-- Problem details --
Pull out, word for word, the part of the entries that opens with the line containing "Identify the location" and closes with the line containing "(1179, 115).", with both of those lines included. Leave the pictures out of your answer.

-- Excerpted records --
********
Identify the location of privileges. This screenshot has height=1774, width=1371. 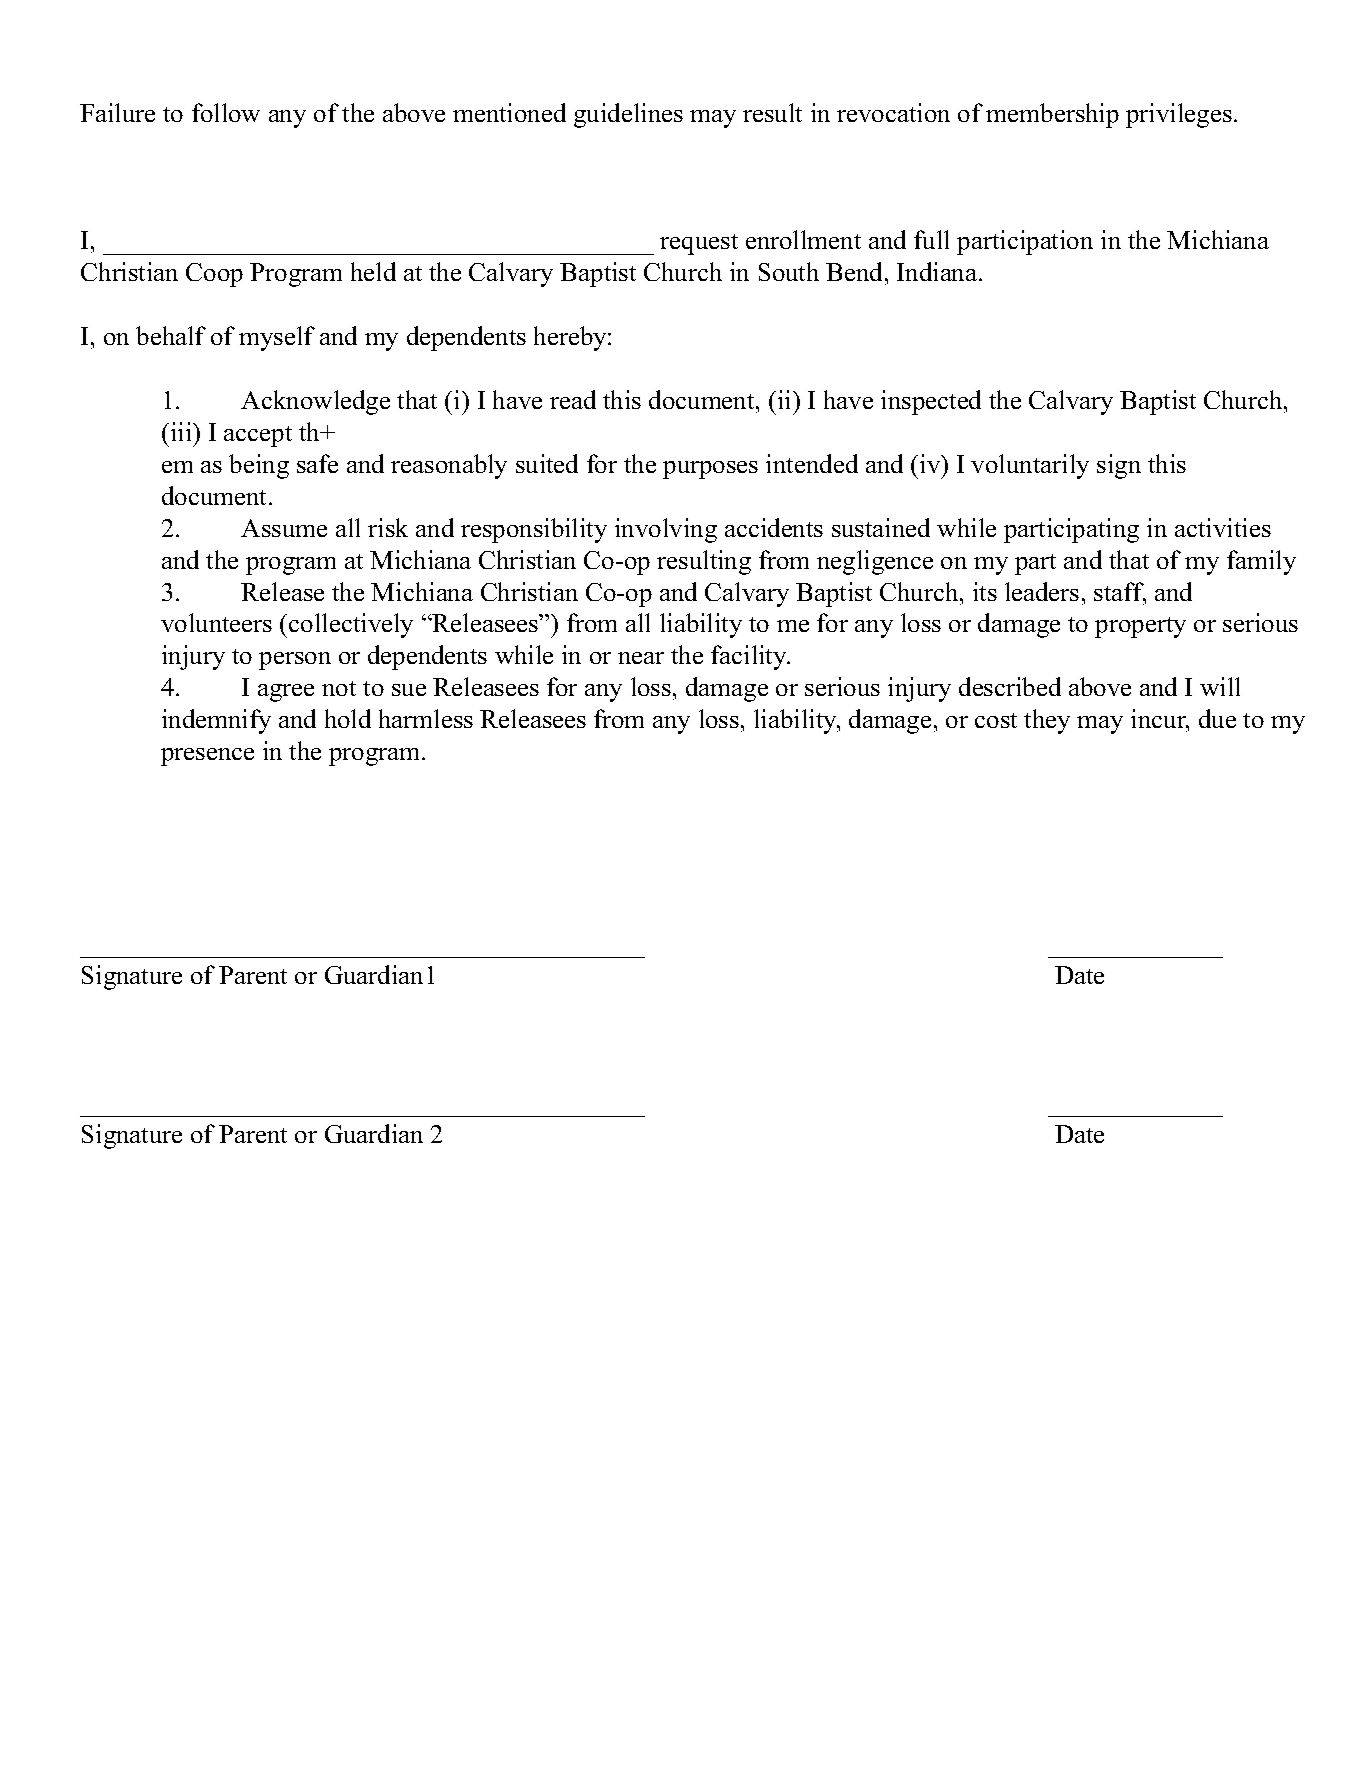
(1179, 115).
********
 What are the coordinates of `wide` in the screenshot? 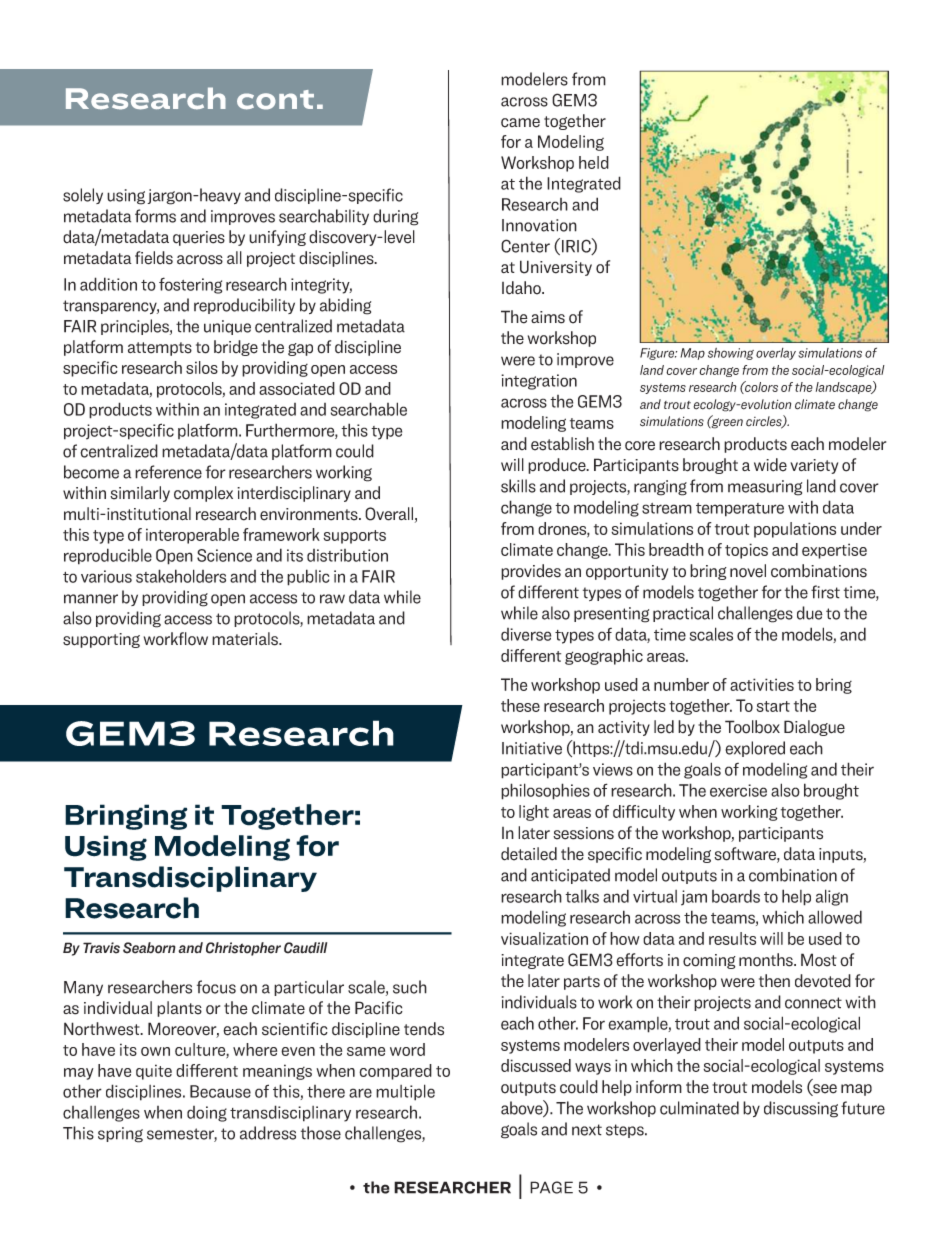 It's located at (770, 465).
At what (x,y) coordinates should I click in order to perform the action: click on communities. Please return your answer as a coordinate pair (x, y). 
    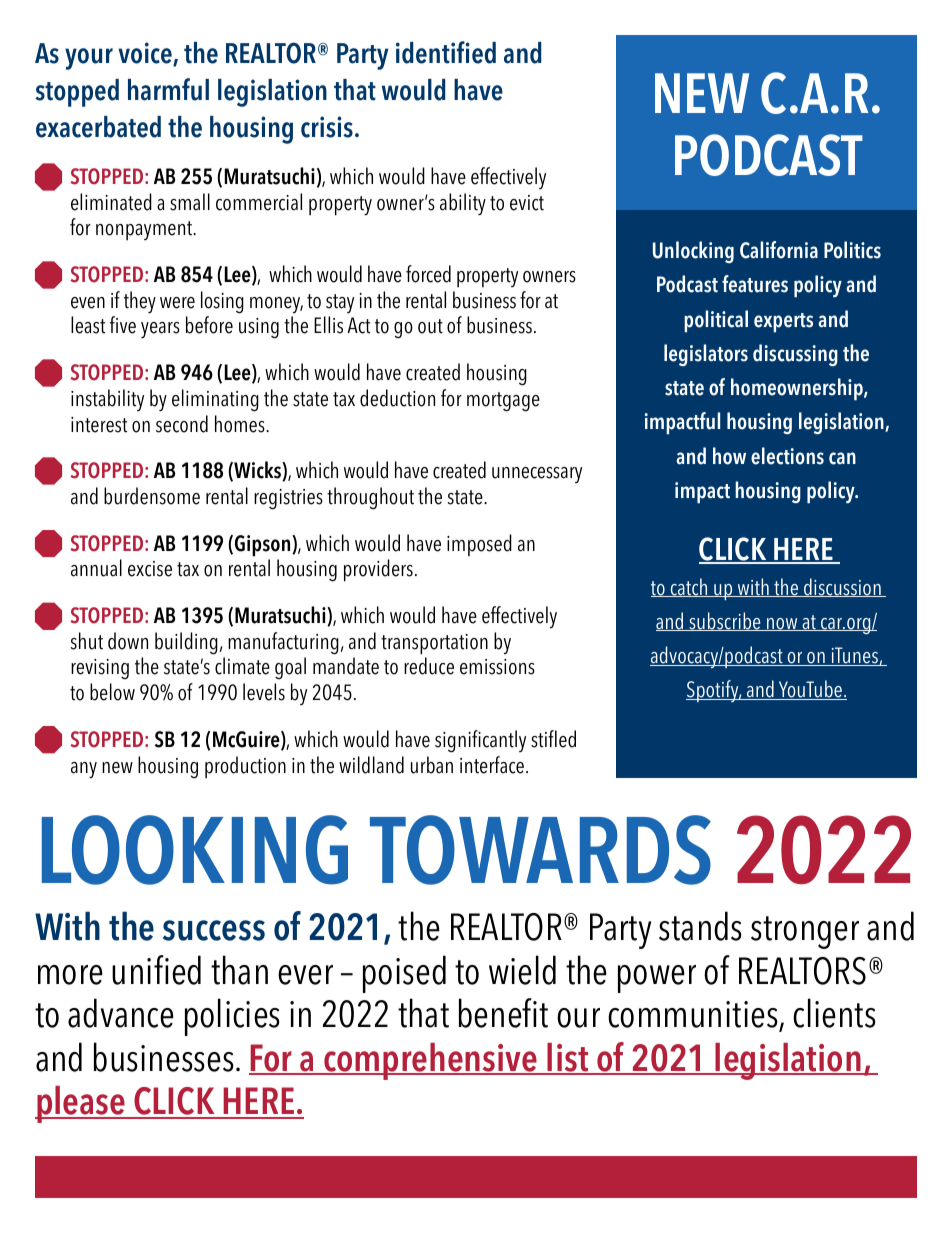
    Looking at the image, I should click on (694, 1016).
********
-- Task output --
Identify the location of privileges. This screenshot has height=1774, width=1371. 
(1179, 115).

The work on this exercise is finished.